Extracted records:
--- START ---
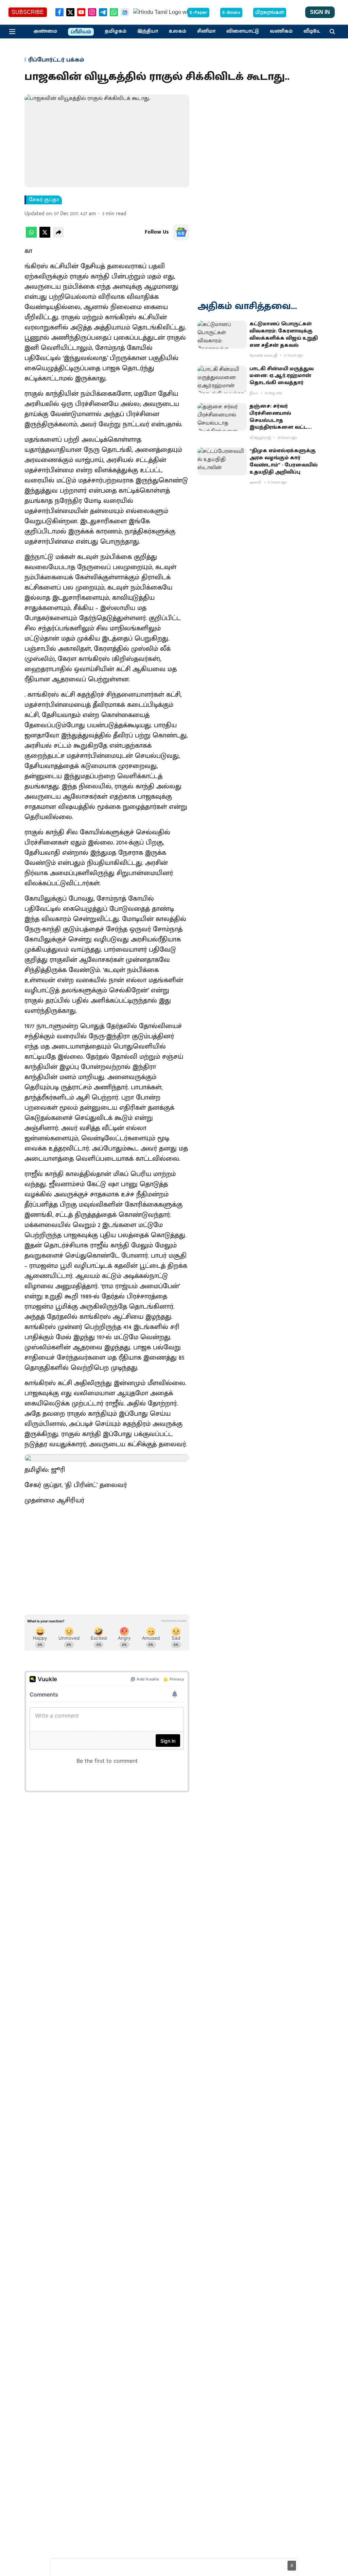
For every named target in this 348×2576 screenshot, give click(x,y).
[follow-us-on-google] (181, 232)
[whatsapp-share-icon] (31, 236)
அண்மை (45, 31)
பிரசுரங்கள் (269, 12)
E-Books (231, 12)
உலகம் (177, 31)
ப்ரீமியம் (81, 32)
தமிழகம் (115, 31)
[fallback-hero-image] (222, 334)
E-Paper (198, 12)
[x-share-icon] (44, 236)
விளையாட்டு (242, 31)
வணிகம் (281, 31)
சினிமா (206, 31)
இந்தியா (147, 31)
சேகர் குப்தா (44, 199)
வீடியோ (313, 31)
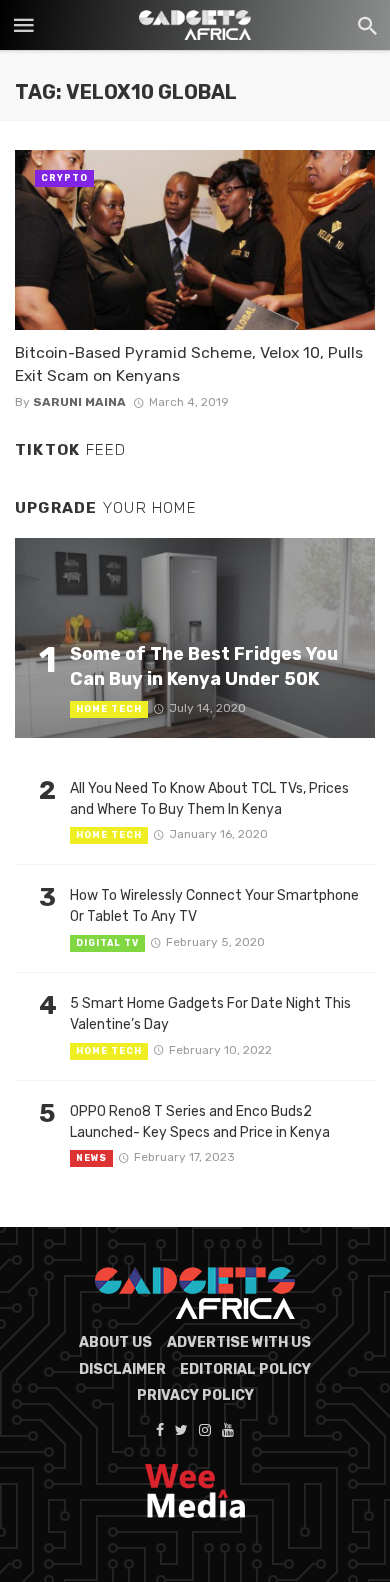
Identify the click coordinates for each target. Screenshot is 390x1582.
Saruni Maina (79, 402)
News (91, 1158)
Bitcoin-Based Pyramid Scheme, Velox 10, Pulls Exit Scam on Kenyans (189, 363)
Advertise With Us (239, 1342)
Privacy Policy (195, 1395)
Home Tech (109, 709)
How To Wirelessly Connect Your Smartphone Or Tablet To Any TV (214, 906)
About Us (115, 1342)
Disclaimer (122, 1369)
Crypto (64, 178)
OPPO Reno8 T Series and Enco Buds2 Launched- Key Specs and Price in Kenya (200, 1122)
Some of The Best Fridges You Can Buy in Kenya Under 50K (204, 666)
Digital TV (107, 943)
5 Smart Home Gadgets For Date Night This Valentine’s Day (210, 1014)
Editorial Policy (245, 1369)
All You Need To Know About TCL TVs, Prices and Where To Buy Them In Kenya (209, 799)
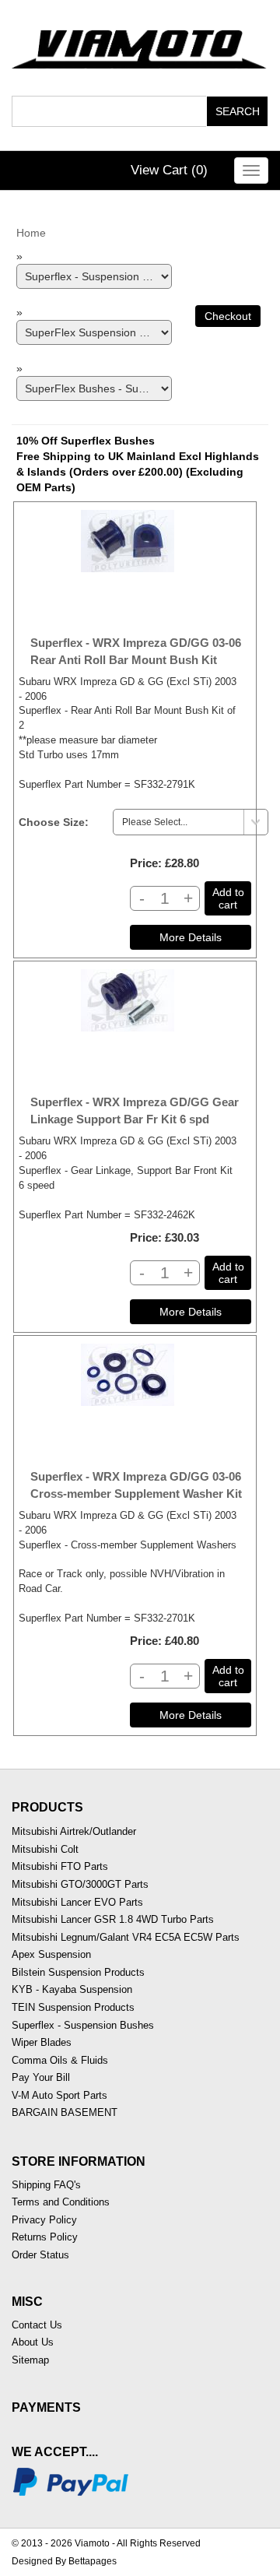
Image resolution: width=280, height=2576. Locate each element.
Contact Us (37, 2325)
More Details (190, 937)
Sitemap (30, 2360)
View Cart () (169, 170)
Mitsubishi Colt (45, 1849)
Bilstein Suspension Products (78, 1972)
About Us (33, 2342)
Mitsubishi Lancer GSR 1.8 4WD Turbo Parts (113, 1919)
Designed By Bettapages (64, 2561)
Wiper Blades (42, 2042)
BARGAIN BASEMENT (64, 2112)
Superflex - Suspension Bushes (83, 2025)
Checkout (228, 316)
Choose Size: (54, 822)
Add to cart (228, 898)
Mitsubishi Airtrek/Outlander (74, 1831)
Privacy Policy (44, 2220)
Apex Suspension (51, 1954)
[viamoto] (140, 45)
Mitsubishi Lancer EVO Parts (77, 1902)
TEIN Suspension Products (73, 2007)
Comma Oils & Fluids (60, 2060)
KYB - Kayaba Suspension (72, 1989)
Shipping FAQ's (46, 2185)
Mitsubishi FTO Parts (60, 1866)
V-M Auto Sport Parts (59, 2095)
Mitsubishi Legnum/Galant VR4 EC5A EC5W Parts (126, 1937)
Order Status (40, 2255)
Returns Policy (45, 2237)
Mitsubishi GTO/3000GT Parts (80, 1884)
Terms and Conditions (61, 2202)
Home (31, 233)
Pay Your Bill (41, 2077)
--- END ---
◆ **Task brief**
Write the lines out exactly, beginning at the line that holds "How To Wirelessly" and stopping after the last line of the entries; include no pictures.

◆ **Written answer**
How To Wirelessly Connect Your Smartphone Or Tablet To Any TV (214, 906)
About Us (115, 1342)
Disclaimer (122, 1369)
Crypto (64, 178)
OPPO Reno8 T Series and Enco Buds2 Launched- Key Specs and Price in Kenya (200, 1122)
Some of The Best Fridges You Can Buy in Kenya Under 50K (204, 666)
Digital TV (107, 943)
5 Smart Home Gadgets For Date Night This Valentine’s Day (210, 1014)
Editorial Policy (245, 1369)
All You Need To Know About TCL TVs, Prices and Where To Buy Them In Kenya (209, 799)
Image resolution: width=280, height=2576. Locate each element.
Contact Us (37, 2325)
More Details (190, 937)
Sitemap (30, 2360)
View Cart () (169, 170)
Mitsubishi Colt (45, 1849)
Bilstein Suspension Products (78, 1972)
About Us (33, 2342)
Mitsubishi Lancer GSR 1.8 4WD Turbo Parts (113, 1919)
Designed By Bettapages (64, 2561)
Wiper Blades (42, 2042)
BARGAIN BASEMENT (64, 2112)
Superflex - Suspension Bushes (83, 2025)
Checkout (228, 316)
Choose Size: (54, 822)
Add to cart (228, 898)
Mitsubishi Airtrek/Outlander (74, 1831)
Privacy Policy (44, 2220)
Apex Suspension (51, 1954)
[viamoto] (140, 45)
Mitsubishi Lancer EVO Parts (77, 1902)
TEIN Suspension Products (73, 2007)
Comma Oils & Fluids (60, 2060)
KYB - Kayaba Suspension (72, 1989)
Shipping FAQ's (46, 2185)
Mitsubishi FTO Parts (60, 1866)
V-M Auto Sport Parts (59, 2095)
Mitsubishi Legnum/Galant VR4 EC5A EC5W Parts (126, 1937)
Order Status (40, 2255)
Returns Policy (45, 2237)
Mitsubishi GTO/3000GT Parts (80, 1884)
Terms and Conditions (61, 2202)
Home (31, 233)
Pay Your Bill (41, 2077)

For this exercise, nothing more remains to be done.